Welcome to the LimitNet GitHub repository! This is the repository for our paper: LimitNet: Progressive, Content-Aware Image Offloading for Extremely Weak Devices & Networks (MobiSys2024).

Summary

IoT devices often struggle with advanced vision models due to limited hardware and remote deployments. Offloading tasks to the cloud is hindered by LPWANs' limited bandwidth and high packet loss, making time-sensitive inference difficult. Existing methods produce non-progressive bit streams, reducing decoding quality under these constraints. We introduce LimitNet, a progressive, content-aware image compression model for weak devices and networks. LimitNet's encoder prioritizes critical data during transmission, allowing the cloud to perform inference even with partial data. Experiments show LimitNet achieves up to 14.01 p.p. higher accuracy on ImageNet1000, 18.01 p.p. on CIFAR100, and 0.1 higher [email protected] on COCO compared to SOTA. It also reduces bandwidth usage by up to 83.68% on CIFAR100, while only increasing encoding time by 4% compared to JPEG on STM32F7.

Demo - LimitNet on video:

LimitNet can extract important parts of the input image and prioritize these parts in its progressive bitstream. This allows the cloud to reconstruct images and run inference at any point in time. To evaluate this, we compressed a video frame-by-frame with LimitNet and visualized its output at different points in time:

LimitNet.on.video.mp4

Installation

To get started, clone the repository and install the required dependencies:

git clone https://github.com/ds-kiel/LimitNet.git
cd LimitNet
pip install -r requirements.txt

Saliency dataset

LimitNet uses BASNet as the teacher for training the saliency detector branch.
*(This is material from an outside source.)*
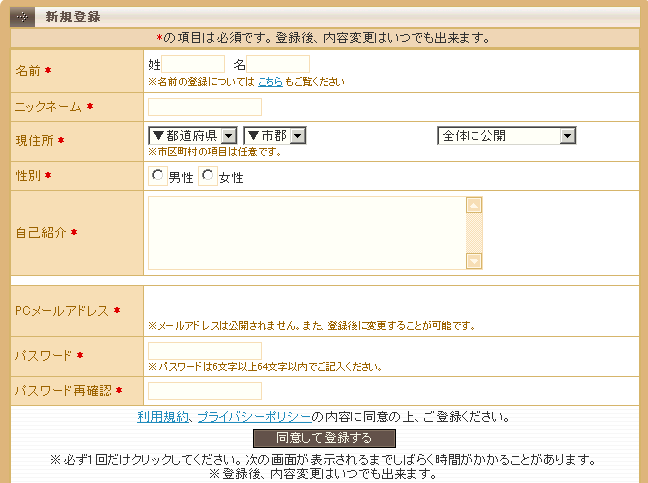Focus the パスワード再確認 input field
Image resolution: width=648 pixels, height=483 pixels.
pyautogui.click(x=205, y=391)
We used this model to extract the saliency maps on a subset of the ImageNet dataset which you can download it from here:

DOI

Training

To train the LimitNet on the CIFAR100 dataset, run the following command:

python train.py --model cifar --batch_size 32 --imagenet_root <IMAGENET_ROOT> --checkpoint_dir checkpoint --wandb_name LimitNet --wandb_project LimitNet --cifar_classifier_model_path ./EfficientNet-CIFAR100

To train the LimitNet model on the ImageNet dataset, run the following command:

python train.py --model imagenet --batch_size 32 --imagenet_root <IMAGENET_ROOT> --checkpoint_dir checkpoint --wandb_name LimitNet --wandb_project LimitNet --cifar_classifier_model_path ./EfficientNet-ImageNet

Evaluation

To evaluate the LimitNet on the CIFAR100 dataset, run the following command:

python eval.py --model cifar --model_path './LimitNet-CIFAR100' --batch_size 32 --test_batch_size 32 --imagenet_root <IMAGENET_ROOT> 
python eval.py --model cifar --model_path './LimitNet-ImageNet'  --batch_size 32 --test_batch_size 32

Pre-trained model

You can find the pretrained weights for ImageNet-1000 and CIFAR-100 here:

DOI

Compress an image

To evaluate the LimitNet model on an input image and generate a saliency map, use the following command. --percentage determines the percentage of latent variables that the cloud has been received.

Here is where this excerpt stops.